Антон окинул взглядом их отряд. У Файму, естественно, было копьё с ярко блестевшим мечом-наконечником, на поясе — длинный нож. Даже кортик, скорее. Свой второй, кристаллический нож она отдала младшему брату. Сейчас он висел у Дэя на боку, на каком-то шнурке, и смотрелся на пацане откровенно смешно — но ничего смешного в этом на самом деле не было. Антон вспомнил, каков Дэй в рукопашной — и вновь невольно передернулся, представив, что он может натворить с ножом, да ещё острым, как три бритвы…
Остальные Маахисы, правда, были вооружены куда как попроще — тоже копьями, только наконечники на них были не стальные, а из когтей ри`на — жуткими на самом деле изогнутыми штуковинами длиной сантиметров по тридцать. Неприятно похожими на косы и в самом деле острыми с одного края. Да ещё, вдобавок, и зазубренными. В общем, при одном взгляде на эти наконечники Антона пробирал озноб.
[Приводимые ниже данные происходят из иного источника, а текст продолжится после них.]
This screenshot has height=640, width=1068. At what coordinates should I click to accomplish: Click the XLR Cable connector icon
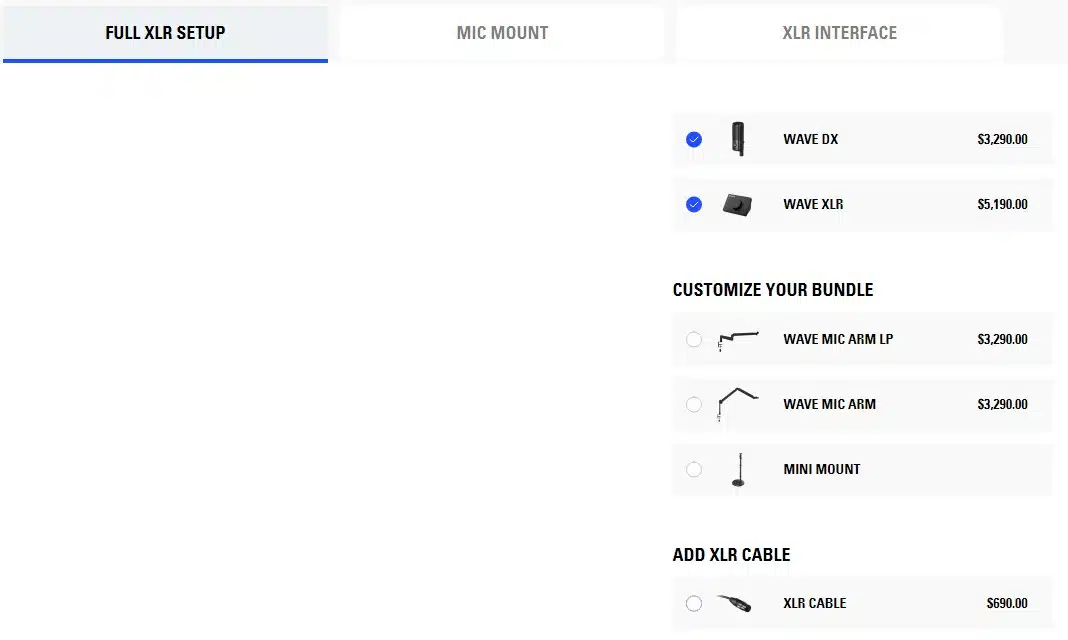[x=734, y=603]
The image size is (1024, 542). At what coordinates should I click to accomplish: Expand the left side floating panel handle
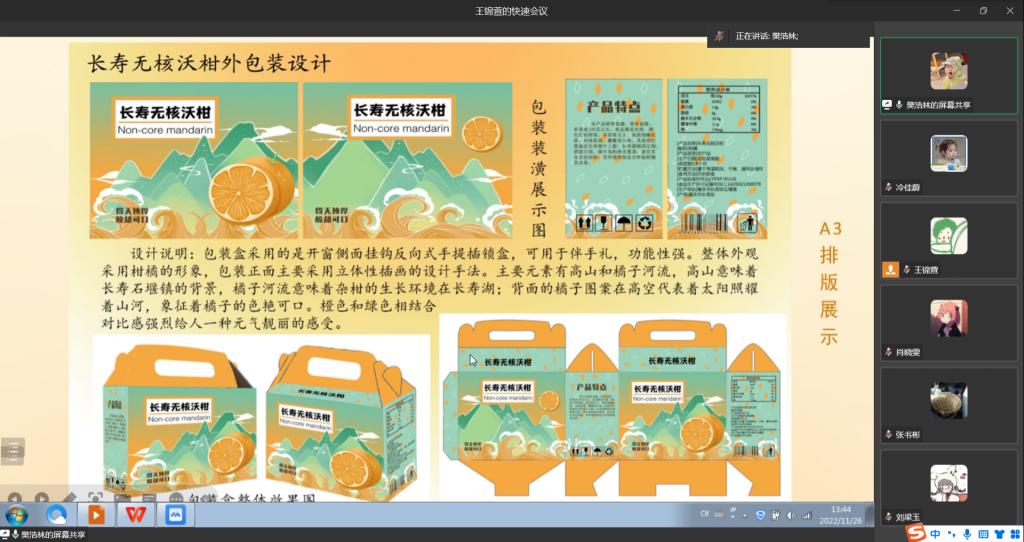pyautogui.click(x=12, y=451)
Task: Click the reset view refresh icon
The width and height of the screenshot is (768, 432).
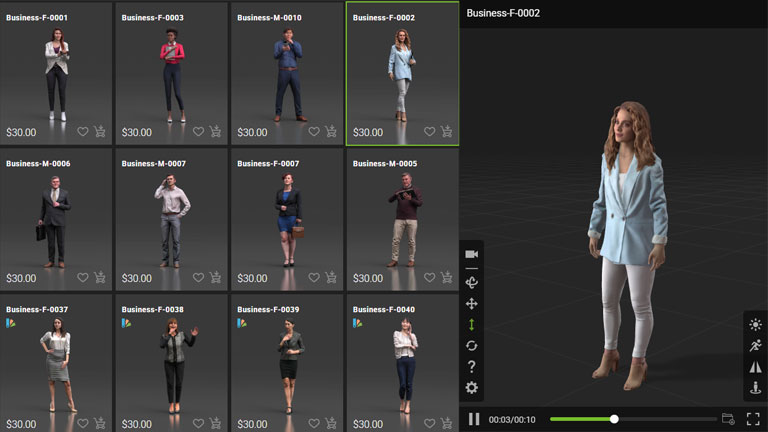Action: pos(472,346)
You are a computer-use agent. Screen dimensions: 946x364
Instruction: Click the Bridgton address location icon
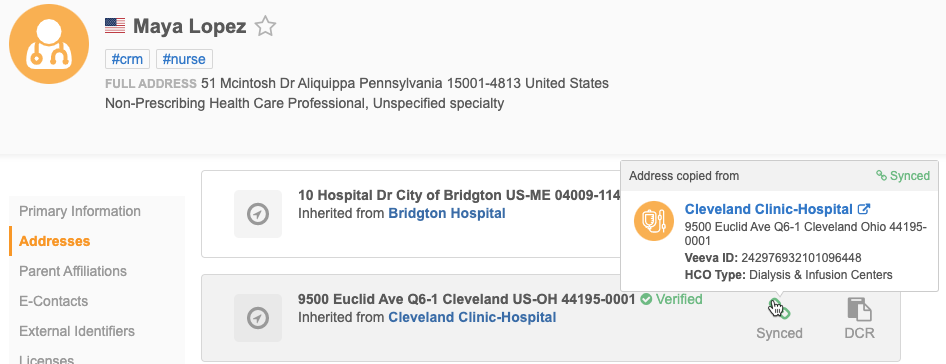click(x=258, y=214)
Потом ему вспомнились ещё более жуткие замунги — здоровенные гиенообразные твари, на которых рассекали тут Хоруны (и как только приручили таких, не иначе, как тоже гипнозом!) — и его снова передернуло, а крепкие вообще-то копья Маахисов показались вдруг тонкими тростинками. Тем более, что луков у них не было — то ли они не умели с ними обращаться (что очень вряд ли, подумал вдруг мальчишка), то ли зачем-то не считали нужным делать их. Правда, у всех, даже у девчонок, на поясах теперь висели вполне элегантные кремневые ножи, а рядом с ними, в плетеных из растительных волокон кошелях, висели вполне настоящие бола — три очень твердых, блестящих, темно-красных семени тиреи, здешнего багрового дерева, круглых, плоских и вогнутых, аккуратно просверленных по краю и привязанных к одной петле-ручке метровыми, наверное, веревками из тех же волокон. Семена размером и формой походили на небольшие тарелки, и весило всё это добрый килограмм — при броске бола летела в цель, вращаясь, словно какой-то сумасшедший вертолет, и могла в один миг стреножить даже крупное животное. Замунга, например. Вообще-то здорово придумано — стрелой такую зверюгу вряд ли остановишь, а бола сработает наверняка, да и самих Хорунов лучше таки не убивать, если подумать…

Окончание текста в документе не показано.